Natürlich spiegelt dieses Verhalten nur sehr genau die Machtverhältnisse wider, zeigt, wer längst das Sagen hat und die Standards setzt. Das Gebaren der Bahn ist insofern wie das eines Hundes, der in einem Haushalt voller Katzen beginnt, Katzenfutter zu fressen.

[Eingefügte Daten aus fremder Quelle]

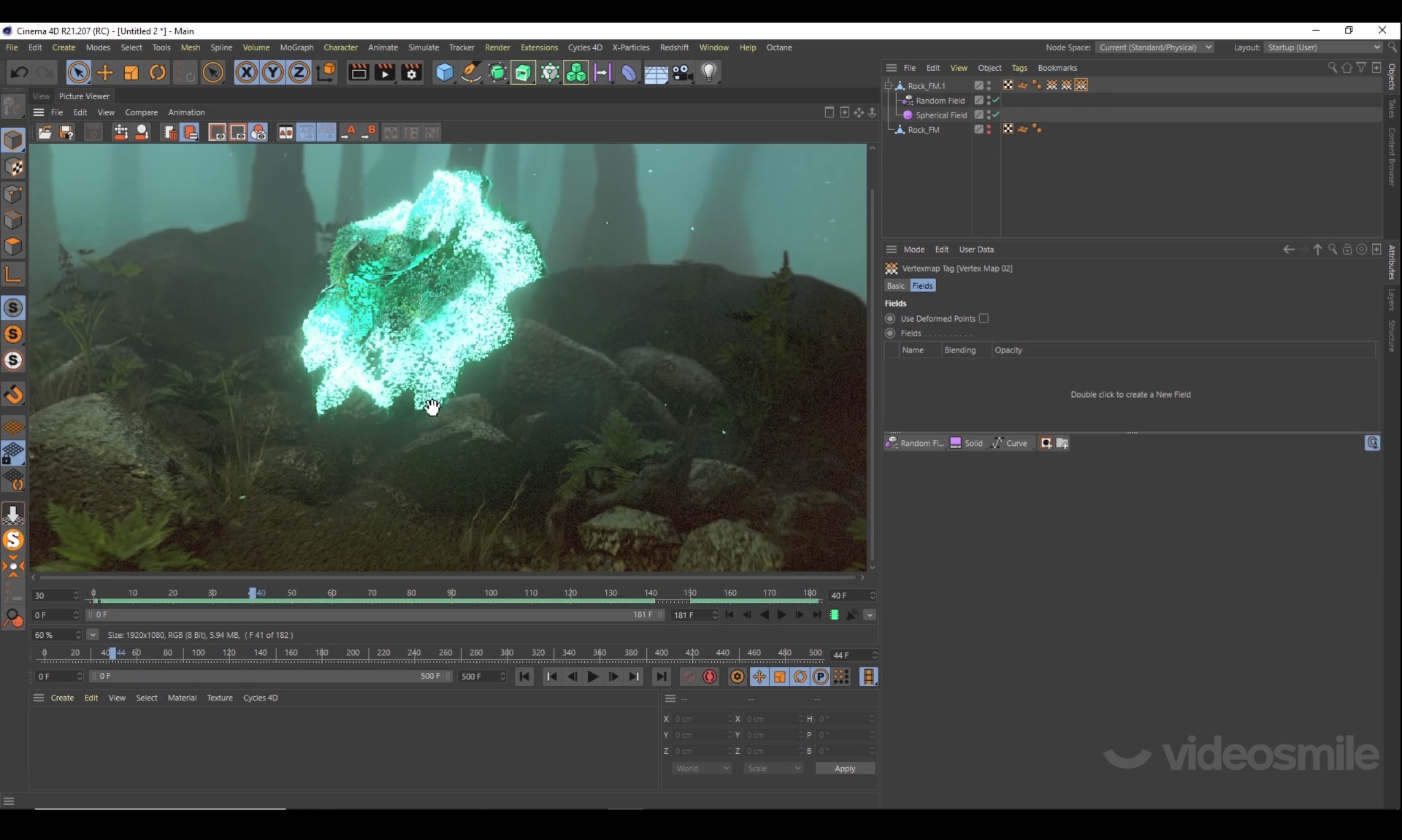Enable Use Deformed Points checkbox
The width and height of the screenshot is (1402, 840).
984,318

Wozu mit der Bahn fahren, die sich als Flugzeug verkleiden will, aber leider nicht annähernd so schnell (und in zunehmendem Maße auch nicht mal mehr so preiswert) wie das Flugzeug ist? (Und dann gibt es noch nicht mal kostenlose Zeitungen und Getränke in den Zügen!). Zumal man bei der Bahn auch noch an einer gewissen Bewußtseinsspaltung zu leidet: So sehr man sich den heutigen Machtverhältnisse mit der Dominanz des Flugzeugs (und, wo es statt um Schnelligkeit auf längeren Strecken um Bequemlichkeit und Beweglichkeit geht, des Autos) bewußt ist, tut man andererseits immer wieder so, als habe man noch immer jene selige Monopolstellung inne, die die Bahn bis in die fünfziger Jahre besaß. Ähnlich wie die BVG glaubt man, mit den Beförderungsfällen umspringen zu können, wie man wolle. Doch die, die einmal Fahrgäste waren (oder es hätten werden sollen), haben zum größten Teil längst mit den Füßen abgestimmt - gegen die Bahn.

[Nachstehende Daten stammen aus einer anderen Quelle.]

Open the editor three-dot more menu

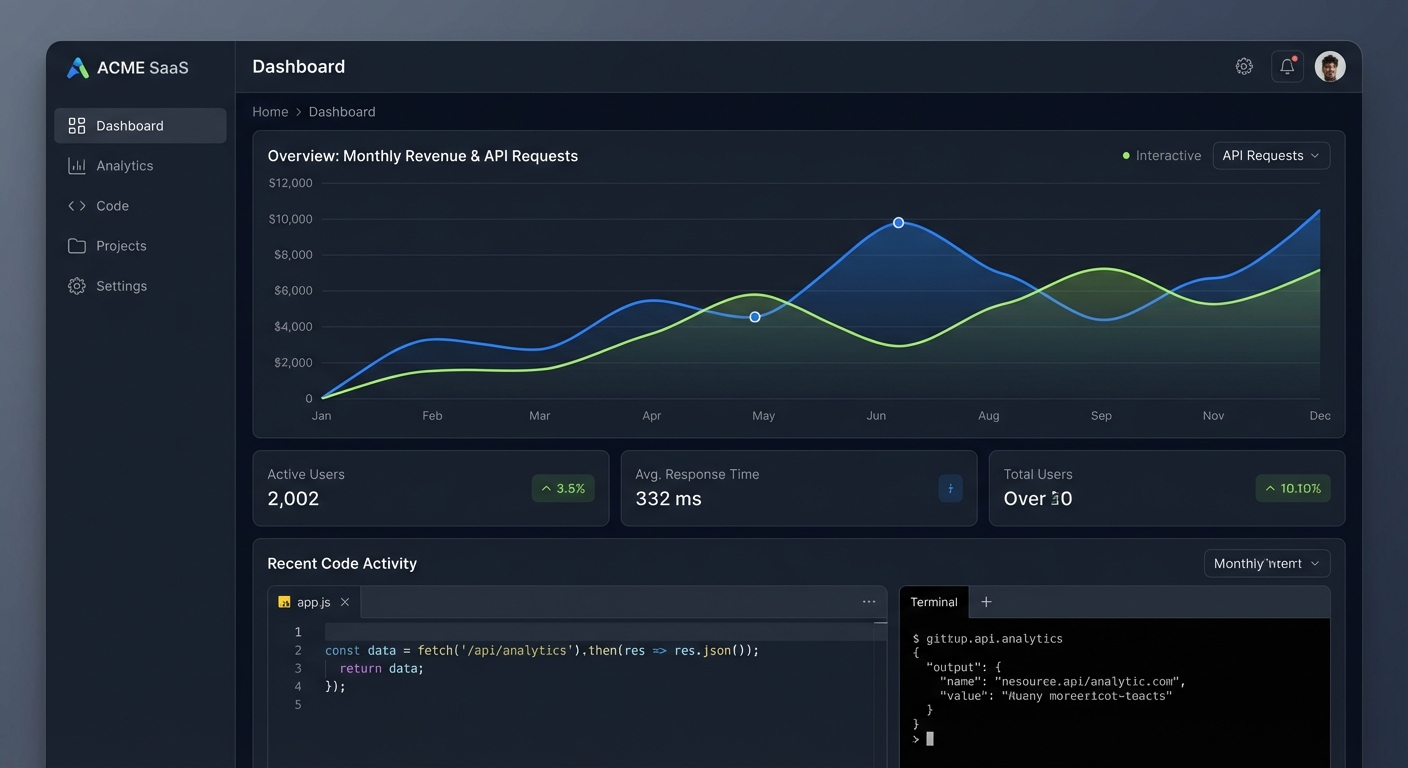click(x=868, y=602)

Statt einen Kampf auszutragen, den sie auf diese Weise nicht gewinnen kann, sollte sich die Bahn auf die Dinge konzentrieren, in denen sie dem Flugzeug überlegen ist: Etwas langsamer? Gut, aber auch billiger. Außerdem bequemer, auch was den Zugang angeht: Keine Fahrt vor die Tore der Stadt, keine Sicherheitskontrollen, kein langes Warten, bis man endlich einsteigen darf. Und schließlich ist die Bahn mythenumwobener - Flugzeuge spielen beispielsweise im Kino fast nur eine (Haupt-)Rolle, wenn sie verunglücken, aber was wären Eisenbahn-Filme ohne das Geschehen in den einzelnen Abteilen?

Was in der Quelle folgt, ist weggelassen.